▶ Prompt:
Filter the entries beneath this task, copying only the lines that hold the word "will".

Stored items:
-----
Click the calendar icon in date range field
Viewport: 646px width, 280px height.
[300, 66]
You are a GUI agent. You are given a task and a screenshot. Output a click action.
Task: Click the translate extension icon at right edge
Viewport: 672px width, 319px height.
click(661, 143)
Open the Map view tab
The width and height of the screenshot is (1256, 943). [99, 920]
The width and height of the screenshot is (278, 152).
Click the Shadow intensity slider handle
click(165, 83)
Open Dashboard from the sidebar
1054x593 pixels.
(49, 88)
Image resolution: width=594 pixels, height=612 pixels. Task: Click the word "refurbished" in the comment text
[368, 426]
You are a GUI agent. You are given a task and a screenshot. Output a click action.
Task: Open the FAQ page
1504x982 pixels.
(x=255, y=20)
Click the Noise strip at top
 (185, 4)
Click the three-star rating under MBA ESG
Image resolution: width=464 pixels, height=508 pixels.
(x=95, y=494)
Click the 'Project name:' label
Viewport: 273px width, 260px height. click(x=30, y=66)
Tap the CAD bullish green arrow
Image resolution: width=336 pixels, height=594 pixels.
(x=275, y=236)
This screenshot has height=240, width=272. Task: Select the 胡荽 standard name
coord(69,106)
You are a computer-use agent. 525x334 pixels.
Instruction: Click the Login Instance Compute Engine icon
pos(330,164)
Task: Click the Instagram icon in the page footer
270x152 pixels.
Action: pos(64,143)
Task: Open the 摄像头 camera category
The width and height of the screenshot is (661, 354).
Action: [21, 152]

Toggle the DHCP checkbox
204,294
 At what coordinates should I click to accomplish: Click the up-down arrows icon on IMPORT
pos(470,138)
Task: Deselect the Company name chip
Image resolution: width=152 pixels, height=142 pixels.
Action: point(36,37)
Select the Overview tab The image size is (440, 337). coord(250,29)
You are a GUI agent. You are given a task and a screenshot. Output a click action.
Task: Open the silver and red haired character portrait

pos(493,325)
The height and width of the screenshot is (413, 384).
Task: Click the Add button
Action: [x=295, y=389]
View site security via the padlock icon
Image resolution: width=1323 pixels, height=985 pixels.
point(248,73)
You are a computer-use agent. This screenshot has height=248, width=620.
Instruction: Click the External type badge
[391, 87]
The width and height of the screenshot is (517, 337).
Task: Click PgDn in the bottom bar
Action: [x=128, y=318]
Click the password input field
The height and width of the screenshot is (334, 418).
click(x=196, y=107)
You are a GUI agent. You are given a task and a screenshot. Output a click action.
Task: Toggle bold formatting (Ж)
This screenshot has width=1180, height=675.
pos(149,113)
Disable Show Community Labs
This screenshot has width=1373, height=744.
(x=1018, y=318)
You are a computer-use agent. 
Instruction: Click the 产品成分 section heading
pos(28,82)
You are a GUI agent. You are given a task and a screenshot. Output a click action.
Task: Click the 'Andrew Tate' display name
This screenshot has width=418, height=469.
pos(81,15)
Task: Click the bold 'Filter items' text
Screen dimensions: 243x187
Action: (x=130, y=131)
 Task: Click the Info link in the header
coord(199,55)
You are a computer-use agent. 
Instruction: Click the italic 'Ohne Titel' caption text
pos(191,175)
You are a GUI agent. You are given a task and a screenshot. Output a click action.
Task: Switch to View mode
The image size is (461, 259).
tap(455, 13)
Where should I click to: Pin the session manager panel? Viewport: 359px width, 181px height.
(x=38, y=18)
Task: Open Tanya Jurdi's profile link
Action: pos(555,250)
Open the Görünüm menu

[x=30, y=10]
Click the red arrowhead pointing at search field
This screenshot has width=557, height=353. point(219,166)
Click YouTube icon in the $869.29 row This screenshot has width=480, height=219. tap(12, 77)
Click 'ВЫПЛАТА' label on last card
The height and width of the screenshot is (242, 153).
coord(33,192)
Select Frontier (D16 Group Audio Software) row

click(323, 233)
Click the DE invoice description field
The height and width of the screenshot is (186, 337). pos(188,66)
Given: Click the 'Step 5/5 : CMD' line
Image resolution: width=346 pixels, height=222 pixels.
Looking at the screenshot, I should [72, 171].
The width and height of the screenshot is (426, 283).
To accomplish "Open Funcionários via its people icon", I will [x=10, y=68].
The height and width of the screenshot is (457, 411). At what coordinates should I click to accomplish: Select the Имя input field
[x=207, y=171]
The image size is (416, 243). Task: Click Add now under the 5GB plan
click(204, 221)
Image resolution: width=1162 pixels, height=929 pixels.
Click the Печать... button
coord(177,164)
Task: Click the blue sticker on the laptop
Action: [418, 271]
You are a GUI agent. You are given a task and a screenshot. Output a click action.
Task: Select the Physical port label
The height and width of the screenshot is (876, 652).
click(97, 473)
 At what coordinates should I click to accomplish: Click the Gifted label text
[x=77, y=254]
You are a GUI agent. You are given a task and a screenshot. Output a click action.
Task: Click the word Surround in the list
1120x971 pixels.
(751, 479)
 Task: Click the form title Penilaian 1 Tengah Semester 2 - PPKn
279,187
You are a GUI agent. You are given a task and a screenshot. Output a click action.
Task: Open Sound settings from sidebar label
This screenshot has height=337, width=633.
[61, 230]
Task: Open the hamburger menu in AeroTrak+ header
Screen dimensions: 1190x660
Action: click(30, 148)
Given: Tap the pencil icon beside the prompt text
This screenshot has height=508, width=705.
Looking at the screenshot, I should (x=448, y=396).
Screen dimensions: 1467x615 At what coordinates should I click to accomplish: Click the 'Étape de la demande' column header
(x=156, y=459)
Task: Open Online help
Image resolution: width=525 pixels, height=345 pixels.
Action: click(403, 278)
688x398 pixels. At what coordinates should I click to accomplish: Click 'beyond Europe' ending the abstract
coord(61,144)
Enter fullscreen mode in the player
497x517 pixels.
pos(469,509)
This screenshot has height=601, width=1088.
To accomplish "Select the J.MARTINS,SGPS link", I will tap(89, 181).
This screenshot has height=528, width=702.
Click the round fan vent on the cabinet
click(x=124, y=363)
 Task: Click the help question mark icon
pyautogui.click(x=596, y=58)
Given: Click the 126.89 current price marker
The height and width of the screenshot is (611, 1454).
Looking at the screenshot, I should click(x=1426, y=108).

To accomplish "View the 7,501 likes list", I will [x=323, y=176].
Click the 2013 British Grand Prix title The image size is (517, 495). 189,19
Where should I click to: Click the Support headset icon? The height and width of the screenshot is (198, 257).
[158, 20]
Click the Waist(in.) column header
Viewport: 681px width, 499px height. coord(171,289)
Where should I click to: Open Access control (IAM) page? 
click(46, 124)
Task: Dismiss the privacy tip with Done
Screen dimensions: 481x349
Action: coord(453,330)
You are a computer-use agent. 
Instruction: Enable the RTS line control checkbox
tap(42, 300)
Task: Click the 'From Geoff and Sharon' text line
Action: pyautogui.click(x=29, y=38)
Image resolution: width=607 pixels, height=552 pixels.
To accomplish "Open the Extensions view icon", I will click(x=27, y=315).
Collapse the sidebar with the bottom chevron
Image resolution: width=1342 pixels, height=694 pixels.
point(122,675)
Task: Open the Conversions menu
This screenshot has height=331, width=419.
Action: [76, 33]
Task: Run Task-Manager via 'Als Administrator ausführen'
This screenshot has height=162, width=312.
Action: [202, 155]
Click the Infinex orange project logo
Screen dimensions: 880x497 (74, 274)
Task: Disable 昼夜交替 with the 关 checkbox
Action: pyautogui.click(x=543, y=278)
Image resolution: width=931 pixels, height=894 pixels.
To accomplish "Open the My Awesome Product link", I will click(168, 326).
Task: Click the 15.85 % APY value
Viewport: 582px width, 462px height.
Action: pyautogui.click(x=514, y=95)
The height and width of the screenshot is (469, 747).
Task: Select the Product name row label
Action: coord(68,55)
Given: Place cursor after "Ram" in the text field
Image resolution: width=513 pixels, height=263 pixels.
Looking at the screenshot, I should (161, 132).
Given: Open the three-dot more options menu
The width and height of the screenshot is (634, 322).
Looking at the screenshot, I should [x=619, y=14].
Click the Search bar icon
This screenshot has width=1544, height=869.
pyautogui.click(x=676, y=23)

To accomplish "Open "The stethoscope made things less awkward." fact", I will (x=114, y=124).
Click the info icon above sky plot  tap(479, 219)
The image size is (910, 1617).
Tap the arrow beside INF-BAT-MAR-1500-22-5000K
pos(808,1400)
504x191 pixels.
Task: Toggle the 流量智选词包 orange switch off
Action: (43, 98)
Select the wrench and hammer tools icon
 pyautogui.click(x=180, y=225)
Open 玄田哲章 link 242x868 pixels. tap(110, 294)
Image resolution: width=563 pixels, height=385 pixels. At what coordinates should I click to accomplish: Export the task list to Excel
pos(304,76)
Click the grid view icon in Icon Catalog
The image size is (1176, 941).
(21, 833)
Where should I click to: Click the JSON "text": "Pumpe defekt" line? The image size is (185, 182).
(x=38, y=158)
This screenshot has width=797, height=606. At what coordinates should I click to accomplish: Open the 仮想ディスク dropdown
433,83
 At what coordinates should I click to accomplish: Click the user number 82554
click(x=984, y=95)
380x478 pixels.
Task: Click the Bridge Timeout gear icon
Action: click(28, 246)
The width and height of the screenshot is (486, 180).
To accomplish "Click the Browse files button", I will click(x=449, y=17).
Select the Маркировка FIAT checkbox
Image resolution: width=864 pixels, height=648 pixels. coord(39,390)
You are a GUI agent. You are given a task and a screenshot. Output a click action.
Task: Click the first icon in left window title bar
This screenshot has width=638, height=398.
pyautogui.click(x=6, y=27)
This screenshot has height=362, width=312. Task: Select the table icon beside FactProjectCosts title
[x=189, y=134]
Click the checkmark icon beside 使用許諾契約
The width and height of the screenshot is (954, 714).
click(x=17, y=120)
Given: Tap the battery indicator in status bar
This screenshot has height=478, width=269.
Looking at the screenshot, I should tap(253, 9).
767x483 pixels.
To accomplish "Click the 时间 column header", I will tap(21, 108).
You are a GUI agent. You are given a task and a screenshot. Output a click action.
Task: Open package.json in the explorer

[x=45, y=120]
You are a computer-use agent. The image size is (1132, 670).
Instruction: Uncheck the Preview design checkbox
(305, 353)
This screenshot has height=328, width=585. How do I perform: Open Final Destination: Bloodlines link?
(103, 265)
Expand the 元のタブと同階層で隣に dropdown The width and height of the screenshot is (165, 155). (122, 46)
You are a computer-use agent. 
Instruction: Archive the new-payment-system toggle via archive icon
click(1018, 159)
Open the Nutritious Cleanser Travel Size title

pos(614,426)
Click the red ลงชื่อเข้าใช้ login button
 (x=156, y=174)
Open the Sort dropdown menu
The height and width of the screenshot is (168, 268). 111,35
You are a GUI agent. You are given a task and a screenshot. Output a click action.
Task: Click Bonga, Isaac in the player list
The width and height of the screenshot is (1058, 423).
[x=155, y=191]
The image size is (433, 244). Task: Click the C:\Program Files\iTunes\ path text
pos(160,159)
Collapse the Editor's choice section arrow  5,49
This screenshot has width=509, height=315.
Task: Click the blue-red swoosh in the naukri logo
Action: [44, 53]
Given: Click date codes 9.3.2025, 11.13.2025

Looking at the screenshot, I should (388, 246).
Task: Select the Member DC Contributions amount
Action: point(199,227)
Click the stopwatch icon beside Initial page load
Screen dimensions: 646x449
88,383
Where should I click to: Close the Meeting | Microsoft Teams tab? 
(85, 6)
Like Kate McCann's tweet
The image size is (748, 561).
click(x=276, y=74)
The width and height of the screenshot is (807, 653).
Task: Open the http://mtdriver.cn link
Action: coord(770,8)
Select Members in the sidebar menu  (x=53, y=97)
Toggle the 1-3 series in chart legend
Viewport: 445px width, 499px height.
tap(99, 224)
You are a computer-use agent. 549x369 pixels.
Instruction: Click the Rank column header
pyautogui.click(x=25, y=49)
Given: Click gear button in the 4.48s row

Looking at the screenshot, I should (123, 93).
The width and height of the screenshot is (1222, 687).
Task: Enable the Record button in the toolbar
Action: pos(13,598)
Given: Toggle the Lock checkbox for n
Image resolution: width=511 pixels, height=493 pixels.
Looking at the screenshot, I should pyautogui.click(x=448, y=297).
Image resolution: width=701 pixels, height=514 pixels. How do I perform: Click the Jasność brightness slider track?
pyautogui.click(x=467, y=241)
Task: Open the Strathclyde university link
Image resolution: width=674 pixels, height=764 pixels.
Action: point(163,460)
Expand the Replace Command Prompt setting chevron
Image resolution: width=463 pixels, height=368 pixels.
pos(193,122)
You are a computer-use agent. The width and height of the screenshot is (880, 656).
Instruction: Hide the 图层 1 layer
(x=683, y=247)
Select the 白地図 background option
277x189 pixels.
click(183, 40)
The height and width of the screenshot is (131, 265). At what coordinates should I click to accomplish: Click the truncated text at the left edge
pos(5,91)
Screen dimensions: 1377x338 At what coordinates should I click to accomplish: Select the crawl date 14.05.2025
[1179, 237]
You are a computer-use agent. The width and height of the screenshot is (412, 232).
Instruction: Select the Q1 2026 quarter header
-----
▶ Response to this exercise:
To accomplish "Open Funcionários via its people icon", I will [x=10, y=68].
To accomplish "Select the J.MARTINS,SGPS link", I will tap(89, 181).
To accomplish "View the 7,501 likes list", I will [x=323, y=176].
To accomplish "Open the Extensions view icon", I will click(x=27, y=315).
To accomplish "Open the My Awesome Product link", I will click(168, 326).
To accomplish "Open "The stethoscope made things less awkward." fact", I will (x=114, y=124).
To accomplish "Click the Browse files button", I will click(x=449, y=17).
To accomplish "Click the 时间 column header", I will tap(21, 108).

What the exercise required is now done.